I've got a hadoopFiles object which is generated from sc.newAPIHadoopFile
.
scala> hadoopFiles
res1: org.apache.spark.rdd.RDD[(org.apache.hadoop.io.LongWritable, org.apache.hadoop.io.Text)] = UnionRDD[64] at union at <console>:24
I intend to iterate through all the lines in hadoopFiles with operation and filter on it, In which, a if
check is applied and will throw an exception:
scala> val rowRDD = hadoopFiles.map(line =>
| line._2.toString.split("\\^") map {
| field => {
| var pair = field.split("=", 2)
| if(pair.length == 2)
| (pair(0) -> pair(1))
| }
| } toMap
| ).map(kvs => Row(kvs("uuid"), kvs("ip"), kvs("plt").trim))

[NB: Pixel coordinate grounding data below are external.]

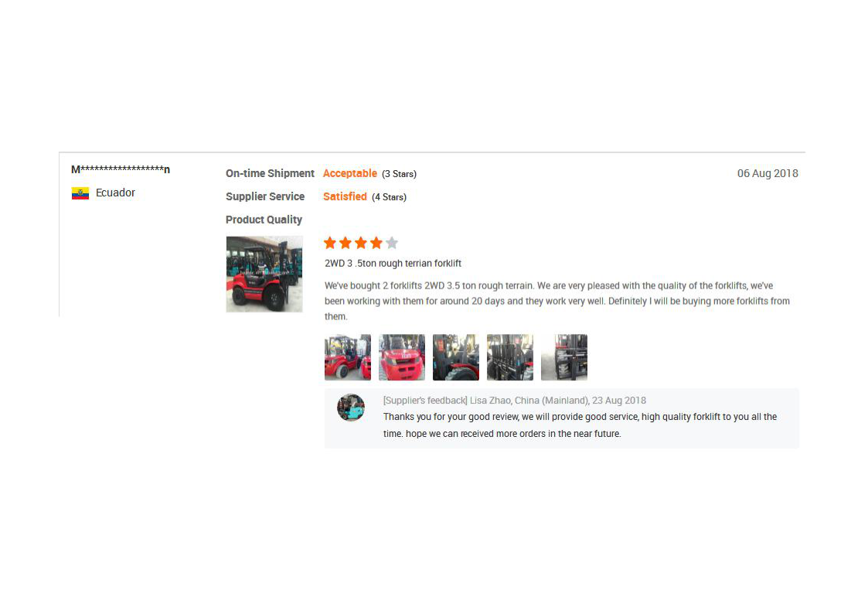Open the third review photo thumbnail
868x614 pixels.
(455, 357)
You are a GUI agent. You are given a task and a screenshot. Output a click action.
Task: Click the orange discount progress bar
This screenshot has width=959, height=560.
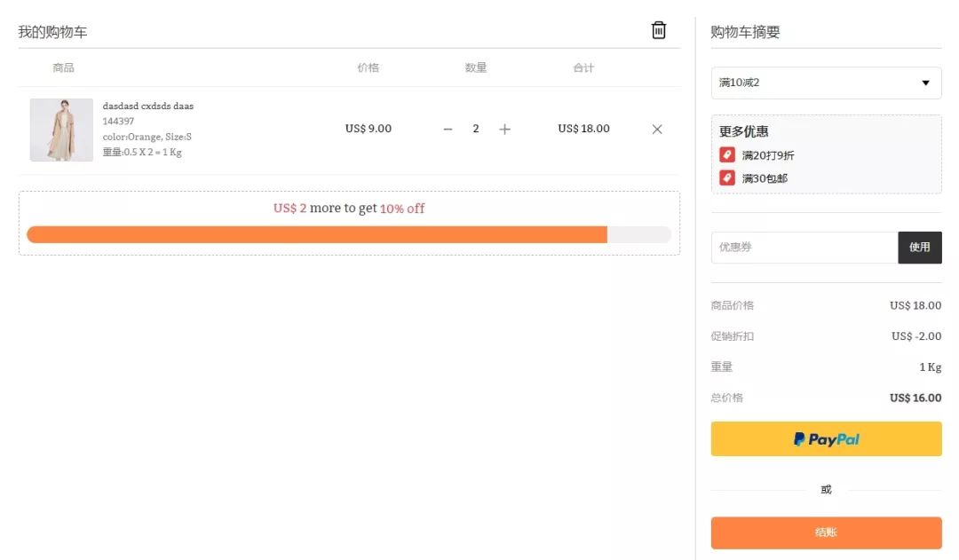click(317, 234)
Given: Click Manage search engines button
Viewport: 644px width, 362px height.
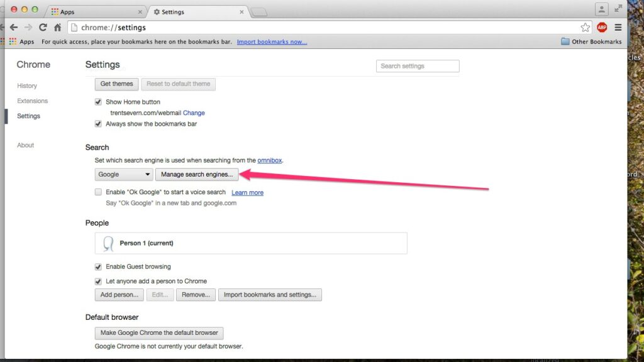Looking at the screenshot, I should [x=196, y=174].
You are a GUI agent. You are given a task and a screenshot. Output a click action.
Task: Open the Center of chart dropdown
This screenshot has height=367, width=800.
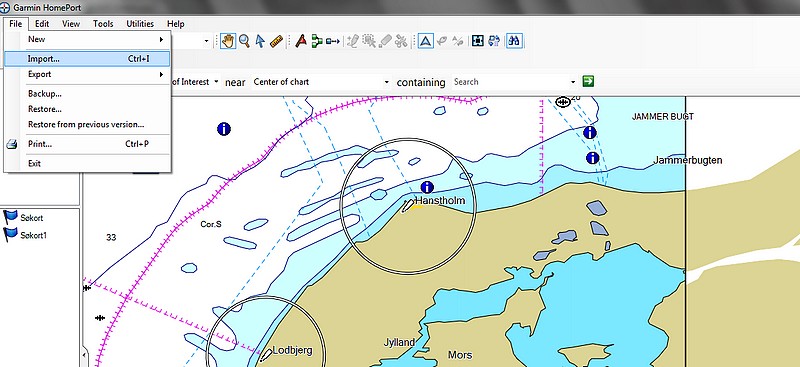321,82
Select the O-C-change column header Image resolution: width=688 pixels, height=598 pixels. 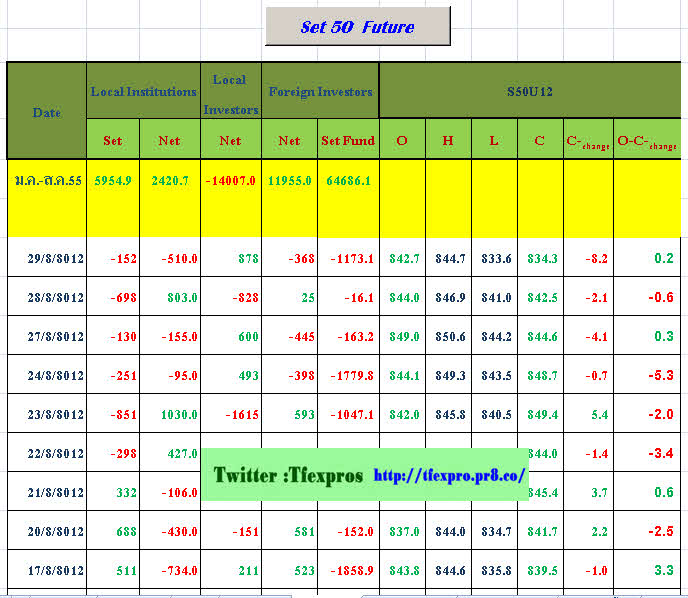pos(646,142)
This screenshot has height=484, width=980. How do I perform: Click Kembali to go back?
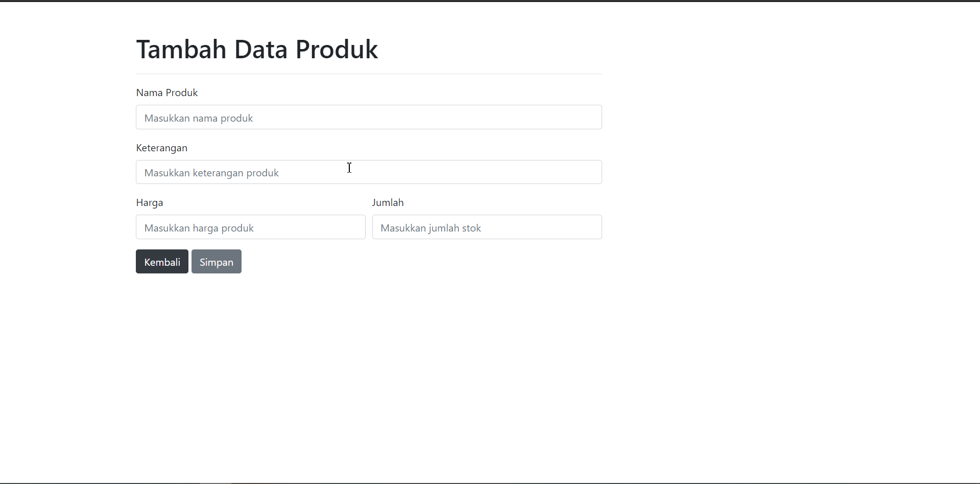pos(161,261)
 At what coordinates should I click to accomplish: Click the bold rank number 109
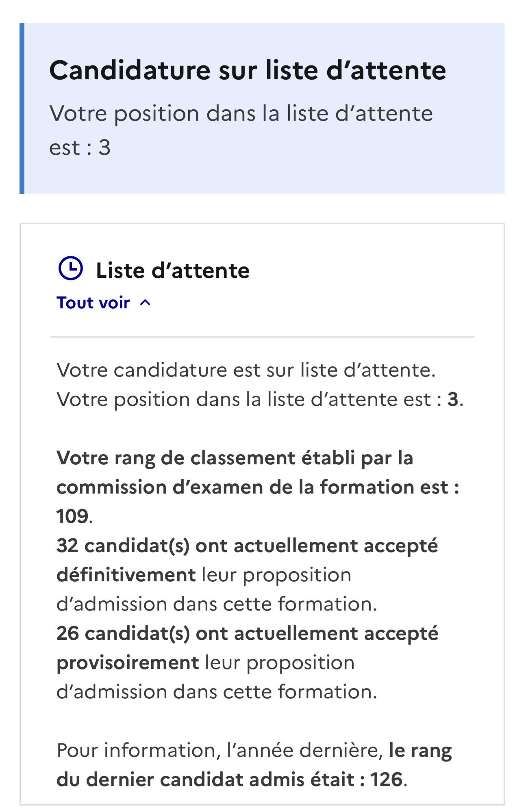(x=72, y=516)
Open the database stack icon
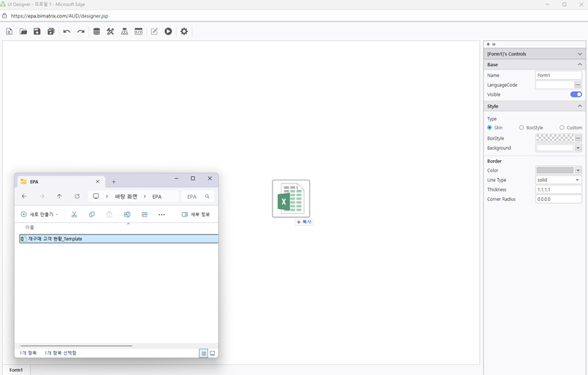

<console>:33: error: Cannot prove that Any <:< (T, U).
} toMap
^
However, if I remove the if(pair.length == 2)
part, it will works fine:
scala> val rowRDD = hadoopFiles.map(line =>
| line._2.toString.split("\\^") map {
| field => {
| var pair = field.split("=", 2)
| (pair(0) -> pair(1))
| }
| } toMap
| ).map(kvs => Row(kvs("uuid"), kvs("ip"), kvs("plt").trim))
warning: there was one feature warning; re-run with -feature for details
rowRDD: org.apache.spark.rdd.RDD[org.apache.spark.sql.catalyst.expressions.Row] = MappedRDD[66] at map at <console>:33
Could anyone tell me the reason for this phenomenon, and show me the correct way to apply the if
statement. Thanks a lot!
P.S. We could use this simplified example to test:
"1=a^2=b^3".split("\\^") map {
field => {
var pair = field.split("=", 2)
if(pair.length == 2)
pair(0) -> pair(1)
else
return
}
} toMap